◆ Work to be completed ◆
Write down every entry below once more, exactly.

◆ Records for processing ◆
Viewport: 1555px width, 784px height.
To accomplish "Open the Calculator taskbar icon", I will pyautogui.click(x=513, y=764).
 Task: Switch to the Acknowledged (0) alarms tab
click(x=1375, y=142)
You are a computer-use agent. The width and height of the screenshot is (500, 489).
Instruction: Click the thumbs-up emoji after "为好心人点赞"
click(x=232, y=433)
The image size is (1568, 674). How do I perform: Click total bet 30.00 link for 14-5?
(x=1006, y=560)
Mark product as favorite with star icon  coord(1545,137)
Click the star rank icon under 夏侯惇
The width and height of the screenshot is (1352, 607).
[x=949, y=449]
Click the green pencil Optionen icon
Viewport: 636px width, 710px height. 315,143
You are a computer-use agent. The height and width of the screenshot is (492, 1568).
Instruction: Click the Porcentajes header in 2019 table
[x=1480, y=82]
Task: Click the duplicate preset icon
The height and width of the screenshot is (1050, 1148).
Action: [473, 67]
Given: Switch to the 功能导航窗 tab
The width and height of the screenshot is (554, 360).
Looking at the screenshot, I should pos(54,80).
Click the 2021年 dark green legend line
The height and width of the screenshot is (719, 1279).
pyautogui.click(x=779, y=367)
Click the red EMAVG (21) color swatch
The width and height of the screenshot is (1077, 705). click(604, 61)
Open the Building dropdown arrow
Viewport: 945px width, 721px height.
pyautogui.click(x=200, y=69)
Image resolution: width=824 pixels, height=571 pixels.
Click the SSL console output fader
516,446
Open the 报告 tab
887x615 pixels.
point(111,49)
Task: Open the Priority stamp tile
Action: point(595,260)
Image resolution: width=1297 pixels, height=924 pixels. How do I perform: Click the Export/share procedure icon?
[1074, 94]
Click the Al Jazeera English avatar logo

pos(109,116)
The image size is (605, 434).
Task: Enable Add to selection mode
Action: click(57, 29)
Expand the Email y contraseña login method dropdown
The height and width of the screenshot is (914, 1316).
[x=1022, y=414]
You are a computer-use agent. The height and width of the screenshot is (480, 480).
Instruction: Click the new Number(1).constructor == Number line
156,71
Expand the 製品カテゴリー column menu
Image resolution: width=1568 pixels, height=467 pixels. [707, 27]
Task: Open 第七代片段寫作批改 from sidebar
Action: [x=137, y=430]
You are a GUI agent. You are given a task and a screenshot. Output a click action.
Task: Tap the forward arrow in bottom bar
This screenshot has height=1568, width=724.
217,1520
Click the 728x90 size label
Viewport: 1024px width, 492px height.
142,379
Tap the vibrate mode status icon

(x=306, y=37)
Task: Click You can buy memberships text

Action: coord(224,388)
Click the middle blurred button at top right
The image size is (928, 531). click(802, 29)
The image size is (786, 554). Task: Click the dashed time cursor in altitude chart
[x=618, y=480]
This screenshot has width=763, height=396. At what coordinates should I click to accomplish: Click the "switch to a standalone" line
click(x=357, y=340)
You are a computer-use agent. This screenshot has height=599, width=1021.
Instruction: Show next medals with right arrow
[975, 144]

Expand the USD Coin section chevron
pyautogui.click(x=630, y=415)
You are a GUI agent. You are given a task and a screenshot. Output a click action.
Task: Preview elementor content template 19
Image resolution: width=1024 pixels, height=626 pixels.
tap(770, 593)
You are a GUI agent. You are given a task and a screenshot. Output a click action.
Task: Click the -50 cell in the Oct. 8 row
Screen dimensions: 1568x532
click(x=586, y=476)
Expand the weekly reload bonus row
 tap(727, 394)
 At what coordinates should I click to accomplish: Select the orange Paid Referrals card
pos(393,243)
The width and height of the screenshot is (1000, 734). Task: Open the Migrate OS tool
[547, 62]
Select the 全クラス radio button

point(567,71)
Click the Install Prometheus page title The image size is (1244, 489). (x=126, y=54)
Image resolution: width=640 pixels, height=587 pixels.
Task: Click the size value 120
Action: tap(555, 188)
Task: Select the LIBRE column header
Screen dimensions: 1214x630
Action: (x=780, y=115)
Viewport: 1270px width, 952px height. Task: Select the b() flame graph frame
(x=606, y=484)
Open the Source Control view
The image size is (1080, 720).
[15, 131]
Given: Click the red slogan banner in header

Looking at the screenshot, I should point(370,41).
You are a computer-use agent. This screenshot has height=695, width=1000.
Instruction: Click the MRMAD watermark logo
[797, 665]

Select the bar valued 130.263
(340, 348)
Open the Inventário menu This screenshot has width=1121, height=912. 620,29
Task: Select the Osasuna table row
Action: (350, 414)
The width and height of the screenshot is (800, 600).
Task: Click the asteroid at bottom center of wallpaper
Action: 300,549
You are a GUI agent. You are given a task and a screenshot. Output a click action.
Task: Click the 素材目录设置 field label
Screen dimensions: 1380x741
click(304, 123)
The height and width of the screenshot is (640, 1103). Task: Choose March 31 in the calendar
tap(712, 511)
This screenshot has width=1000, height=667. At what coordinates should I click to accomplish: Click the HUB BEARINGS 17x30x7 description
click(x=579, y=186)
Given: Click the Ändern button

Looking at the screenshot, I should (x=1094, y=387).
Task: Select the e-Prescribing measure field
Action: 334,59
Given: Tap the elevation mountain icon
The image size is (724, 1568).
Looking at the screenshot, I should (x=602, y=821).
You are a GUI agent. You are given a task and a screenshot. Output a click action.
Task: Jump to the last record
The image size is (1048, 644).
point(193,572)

◆ Exercise response ◆
Viewport: 1555px width, 784px height.
To accomplish "Open the Calculator taskbar icon", I will pyautogui.click(x=513, y=764).
 Task: Switch to the Acknowledged (0) alarms tab
click(x=1375, y=142)
You are a computer-use agent. The width and height of the screenshot is (500, 489).
Instruction: Click the thumbs-up emoji after "为好心人点赞"
click(x=232, y=433)
The image size is (1568, 674). How do I perform: Click total bet 30.00 link for 14-5?
(x=1006, y=560)
Mark product as favorite with star icon  coord(1545,137)
Click the star rank icon under 夏侯惇
The width and height of the screenshot is (1352, 607).
[x=949, y=449]
Click the green pencil Optionen icon
Viewport: 636px width, 710px height. 315,143
You are a computer-use agent. The height and width of the screenshot is (492, 1568).
Instruction: Click the Porcentajes header in 2019 table
[x=1480, y=82]
Task: Click the duplicate preset icon
The height and width of the screenshot is (1050, 1148).
Action: [473, 67]
Given: Switch to the 功能导航窗 tab
The width and height of the screenshot is (554, 360).
Looking at the screenshot, I should pos(54,80).
Click the 2021年 dark green legend line
The height and width of the screenshot is (719, 1279).
pyautogui.click(x=779, y=367)
Click the red EMAVG (21) color swatch
The width and height of the screenshot is (1077, 705). click(604, 61)
Open the Building dropdown arrow
Viewport: 945px width, 721px height.
pyautogui.click(x=200, y=69)
Image resolution: width=824 pixels, height=571 pixels.
Click the SSL console output fader
516,446
Open the 报告 tab
887x615 pixels.
point(111,49)
Task: Open the Priority stamp tile
Action: point(595,260)
Image resolution: width=1297 pixels, height=924 pixels. How do I perform: Click the Export/share procedure icon?
[1074, 94]
Click the Al Jazeera English avatar logo

pos(109,116)
The image size is (605, 434).
Task: Enable Add to selection mode
Action: click(57, 29)
Expand the Email y contraseña login method dropdown
The height and width of the screenshot is (914, 1316).
[x=1022, y=414]
You are a computer-use agent. The height and width of the screenshot is (480, 480).
Instruction: Click the new Number(1).constructor == Number line
156,71
Expand the 製品カテゴリー column menu
Image resolution: width=1568 pixels, height=467 pixels. [707, 27]
Task: Open 第七代片段寫作批改 from sidebar
Action: [x=137, y=430]
You are a GUI agent. You are given a task and a screenshot. Output a click action.
Task: Tap the forward arrow in bottom bar
This screenshot has height=1568, width=724.
217,1520
Click the 728x90 size label
Viewport: 1024px width, 492px height.
142,379
Tap the vibrate mode status icon

(x=306, y=37)
Task: Click You can buy memberships text

Action: coord(224,388)
Click the middle blurred button at top right
The image size is (928, 531). click(802, 29)
The image size is (786, 554). Task: Click the dashed time cursor in altitude chart
[x=618, y=480]
This screenshot has width=763, height=396. At what coordinates should I click to accomplish: Click the "switch to a standalone" line
click(x=357, y=340)
You are a computer-use agent. This screenshot has height=599, width=1021.
Instruction: Show next medals with right arrow
[975, 144]

Expand the USD Coin section chevron
pyautogui.click(x=630, y=415)
You are a GUI agent. You are given a task and a screenshot. Output a click action.
Task: Preview elementor content template 19
Image resolution: width=1024 pixels, height=626 pixels.
tap(770, 593)
You are a GUI agent. You are given a task and a screenshot. Output a click action.
Task: Click the -50 cell in the Oct. 8 row
Screen dimensions: 1568x532
click(x=586, y=476)
Expand the weekly reload bonus row
 tap(727, 394)
 At what coordinates should I click to accomplish: Select the orange Paid Referrals card
pos(393,243)
The width and height of the screenshot is (1000, 734). Task: Open the Migrate OS tool
[547, 62]
Select the 全クラス radio button

point(567,71)
Click the Install Prometheus page title The image size is (1244, 489). (x=126, y=54)
Image resolution: width=640 pixels, height=587 pixels.
Task: Click the size value 120
Action: tap(555, 188)
Task: Select the LIBRE column header
Screen dimensions: 1214x630
Action: (x=780, y=115)
Viewport: 1270px width, 952px height. Task: Select the b() flame graph frame
(x=606, y=484)
Open the Source Control view
The image size is (1080, 720).
[15, 131]
Given: Click the red slogan banner in header

Looking at the screenshot, I should point(370,41).
You are a computer-use agent. This screenshot has height=695, width=1000.
Instruction: Click the MRMAD watermark logo
[797, 665]

Select the bar valued 130.263
(340, 348)
Open the Inventário menu This screenshot has width=1121, height=912. 620,29
Task: Select the Osasuna table row
Action: (350, 414)
The width and height of the screenshot is (800, 600).
Task: Click the asteroid at bottom center of wallpaper
Action: 300,549
You are a GUI agent. You are given a task and a screenshot. Output a click action.
Task: Click the 素材目录设置 field label
Screen dimensions: 1380x741
click(304, 123)
The height and width of the screenshot is (640, 1103). Task: Choose March 31 in the calendar
tap(712, 511)
This screenshot has width=1000, height=667. At what coordinates should I click to accomplish: Click the HUB BEARINGS 17x30x7 description
click(x=579, y=186)
Given: Click the Ändern button

Looking at the screenshot, I should (x=1094, y=387).
Task: Select the e-Prescribing measure field
Action: 334,59
Given: Tap the elevation mountain icon
The image size is (724, 1568).
Looking at the screenshot, I should (x=602, y=821).
You are a GUI agent. You are given a task and a screenshot. Output a click action.
Task: Jump to the last record
The image size is (1048, 644).
point(193,572)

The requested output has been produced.